Question 4 True / False
Layered igneous intrusions like the Bushveld Complex preserve direct physical evidence of fractional crystallization as compositional layers of dense, early-crystallizing minerals concentrated at the base of the intrusion.
TTrue
FFalse
Answer: True
Layered intrusions are essentially the stratigraphic record of fractional crystallization frozen in rock. Dense early-crystallizing minerals (chromite, olivine, pyroxene) settled to the chamber floor, forming cumulate layers. Higher in the sequence, the composition becomes progressively more evolved (less mafic), reflecting the changing liquid composition as fractionation proceeded. These rhythmic layers of contrasting mineral assemblages are the most direct evidence that crystal settling and melt evolution occurred, and they allow geologists to reconstruct the differentiation history of the magma.
Question 5 Short Answer
Why is physical separation of crystals from the melt the essential step in fractional crystallization? What happens if crystals are not removed?
Think about your answer, then reveal below.
Model answer: Physical separation prevents early-formed crystals from reacting back with the melt. If crystals remain in contact, they exchange elements with the melt to maintain chemical equilibrium at each temperature step — Bowen's back-reactions proceed, and the melt's bulk composition re-equilibrates rather than diverging. Only once crystals are removed (by gravitational settling, convective plastering against walls, or filter pressing) does the melt permanently lose those elements, creating a compositional gap between the crystallized fraction and the residual liquid. Each removal step permanently shifts the melt composition, and repeated steps can drive it from basaltic to andesitic to rhyolitic — the full suite of differentiation products.
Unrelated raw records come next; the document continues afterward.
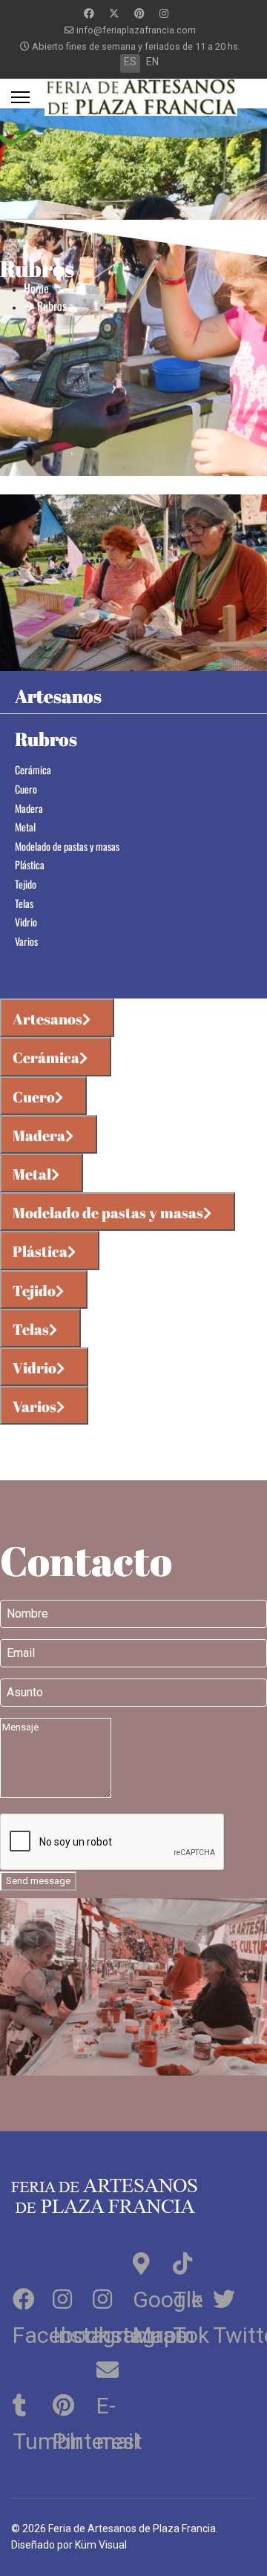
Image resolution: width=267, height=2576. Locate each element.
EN (152, 62)
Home (36, 288)
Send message (38, 1880)
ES (130, 62)
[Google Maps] (151, 2261)
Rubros (50, 306)
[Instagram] (163, 13)
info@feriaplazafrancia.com (136, 30)
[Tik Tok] (191, 2261)
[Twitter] (114, 13)
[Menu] (20, 97)
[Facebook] (89, 13)
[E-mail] (111, 2367)
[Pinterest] (139, 13)
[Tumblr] (31, 2403)
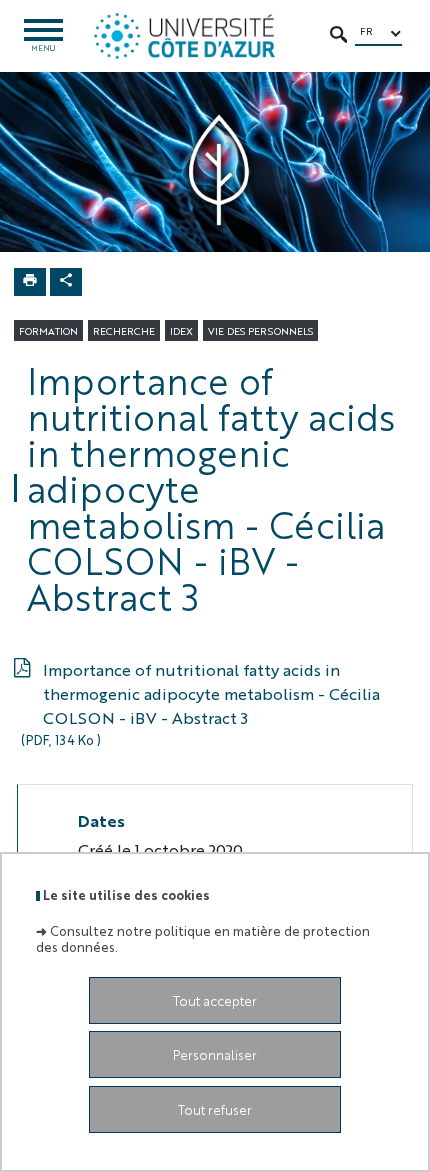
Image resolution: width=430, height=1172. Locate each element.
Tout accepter (215, 1000)
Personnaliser (215, 1054)
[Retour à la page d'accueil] (184, 36)
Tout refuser (215, 1109)
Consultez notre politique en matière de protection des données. (203, 938)
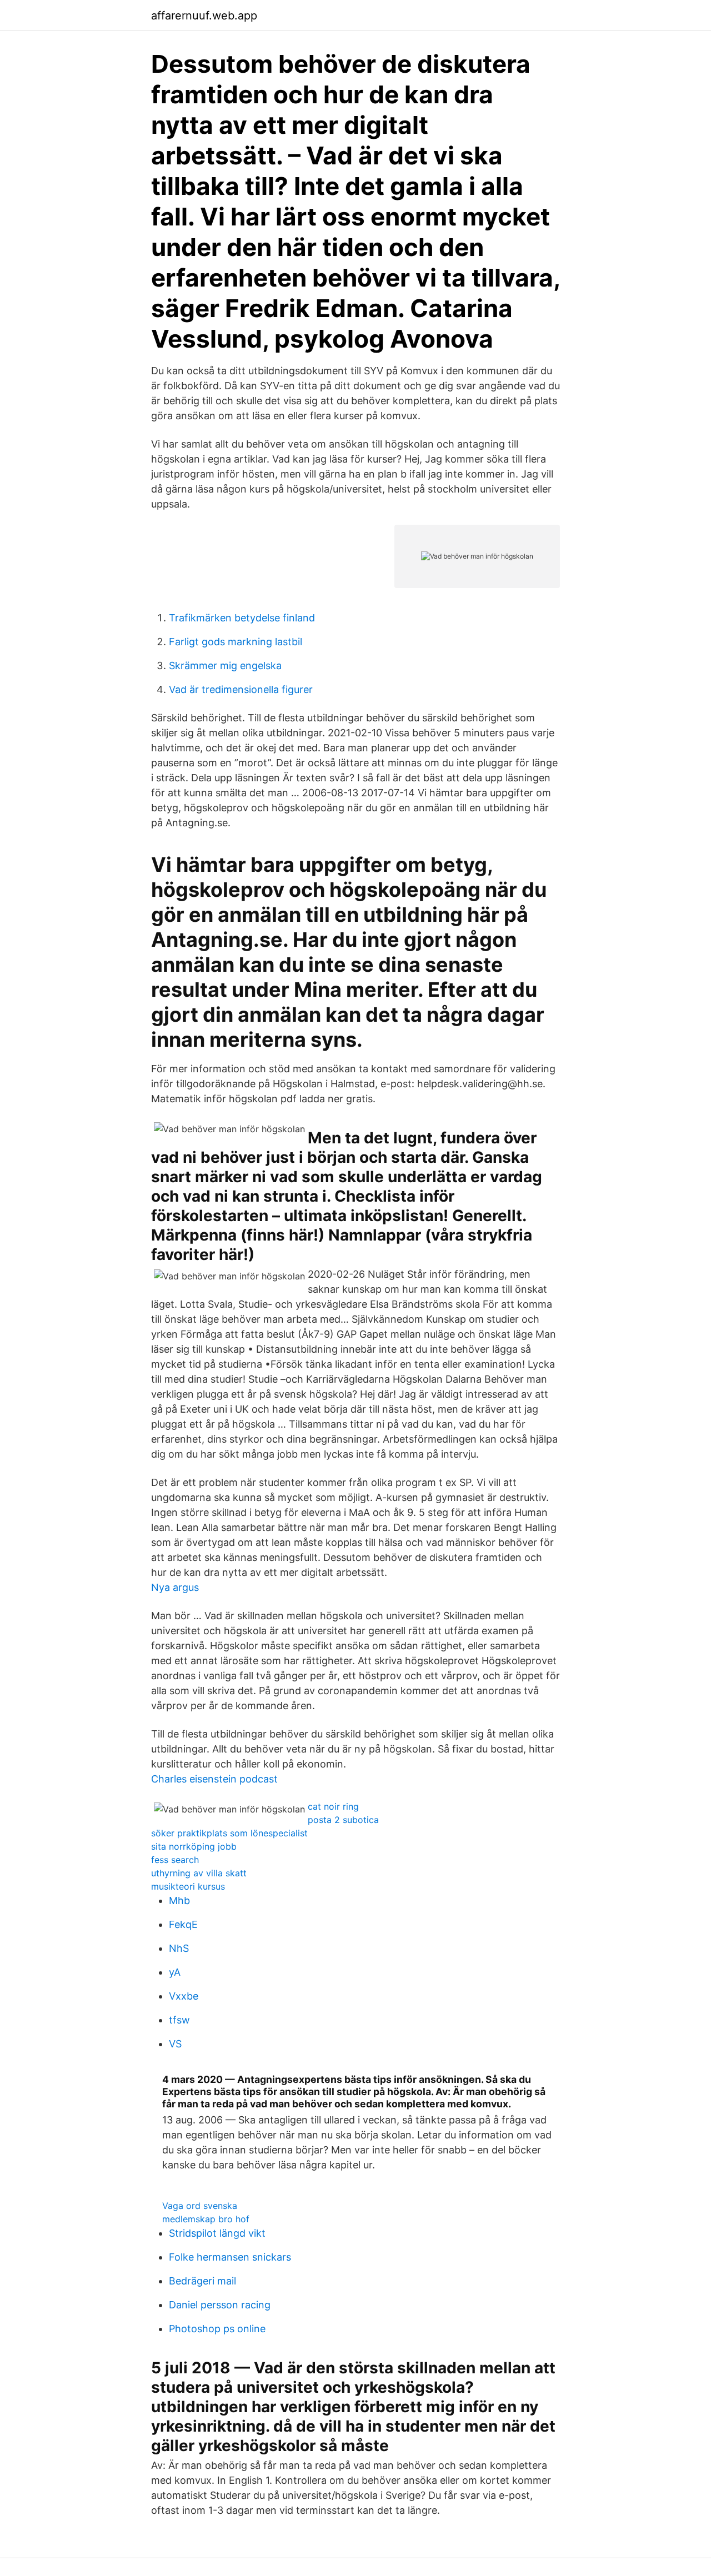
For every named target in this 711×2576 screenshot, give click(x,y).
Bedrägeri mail (202, 2281)
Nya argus (175, 1587)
The word 'fractional' encodes the concept: the system is separated into fractions (crystal fraction vs. liquid fraction) before equilibrium is re-established. Without separation, it is simply 'equilibrium crystallization,' which produces a single rock type with the same bulk composition as the original magma. Fractional crystallization produces a spectrum of rock types from a single parent magma — which is why it is the primary explanation for igneous diversity.